[Page extract]

U.S. Secretary of the Interior David Bernhardt has unveiled changes to the implementing regulations of the Endangered Species Act (ESA) that Interior says is “designed to increase transparency and effectiveness and bring the administration of the Act into the 21st century.”
The changes finalized by Interior’s U.S. Fish and Wildlife Service and the Department of Commerce’s National Marine Fisheries Service apply to ESA sections 4 and 7. Section 4, among other things, deals with adding species to or removing species from the Act’s protections and designating critical habitat. Section 7 covers consultations with other federal agencies.
“The revisions finalized with this rulemaking fit squarely within the President’s mandate of easing the regulatory burden on the American public, without sacrificing our species’ protection and recovery goals,” said U.S. Secretary of Commerce Wilbur Ross. “These changes were subject to a robust, transparent public process, during which we received significant public input that helped us finalize these rules.”
The ESA directs that determinations to add or remove a species from the lists of threatened or endangered species be based solely on the best available scientific and commercial information. The regulations retain language stating, “The Secretary shall make a [listing] determination solely on the basis of the best scientific and commercial information regarding a species’ status.”
The revisions clarify that the standards for delisting and reclassification of a species consider the same five statutory factors as the listing of a species.
According to a press release, while this administration recognizes the value of critical habitat as a conservation tool, in some cases, designation of critical habitat is not prudent. Revisions to the regulations identify a non-exhaustive list of such circumstances, but this will continue to be rare exceptions.
When designating critical habitat, the regulations reinstate the requirement that areas where threatened or endangered species are present at the time of listing be evaluated first before unoccupied areas are considered. In addition, the regulations impose a heightened standard for unoccupied areas to be designated as critical habitat. On top of the existing standard that the designated unoccupied habitat is essential to the conservation of the species, it must also, at the time of designation, contain one or more of the physical or biological features essential to the species’ conservation.
To ensure federal government actions are not likely to jeopardize the continued existence of listed species or destroy or adversely modify their critical habitat, federal agencies must consult with FWE and NMFS under section 7 of the Act.
The revisions codify alternative consultation mechanisms
that may provide greater efficiency for how ESA consultations are conducted. They also establish a deadline for informal consultations to provide greater certainty for federal agencies and applicants of timely decisions, without compromising conservation of ESA-listed species.
Revisions to the definitions of “destruction or adverse modification,” “effects of the action” and “environmental baseline” further improve the consultation process by providing clarity and consistency, Interior says.
In addition to the final joint regulations, FWS finalized a separate revision rescinding its “blanket rule” under section 4(d) of the ESA. The rule had automatically given threatened species the same protections as endangered species unless otherwise specified.
NMFS has never employed such a blanket rule, so the new regulations bring the two agencies into alignment. The change impacts only future threatened species’ listings or reclassifications from endangered to threatened status and does not apply to species already listed as threatened. FWS will craft species-specific 4(d) rules for each future threatened species determination as deemed necessary and advisable for the conservation of the species.

[/Page extract]
[Given information]

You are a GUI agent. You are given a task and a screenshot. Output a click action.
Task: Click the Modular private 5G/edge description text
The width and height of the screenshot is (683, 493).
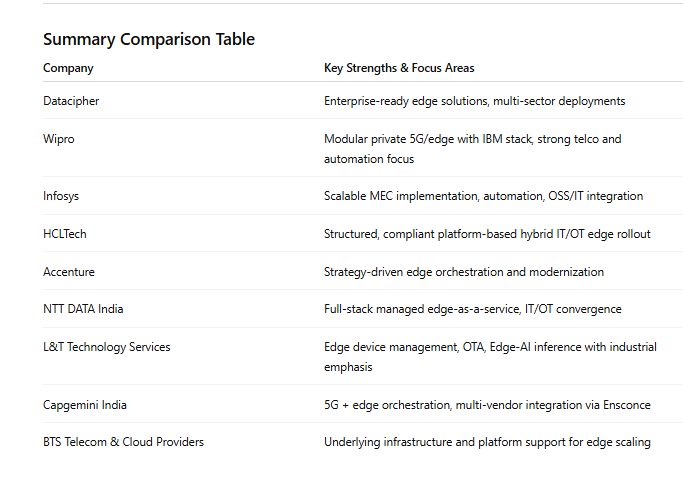(x=473, y=149)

[/Given information]

Your assignment ::
Answer the following questions using the article on the Endangered Species Act revisions.
(a) Which two sections of the Act do the finalized changes apply to?
(b) Besides being essential to the conservation of the species, what must an unoccupied area contain at the time of designation to be designated as critical habitat?
(c) Which agency rescinded its "blanket rule" under section 4(d)?

Expected output ::
(a) Sections 4 and 7.
(b) One or more of the physical or biological features essential to the species' conservation.
(c) The U.S. Fish and Wildlife Service (FWS).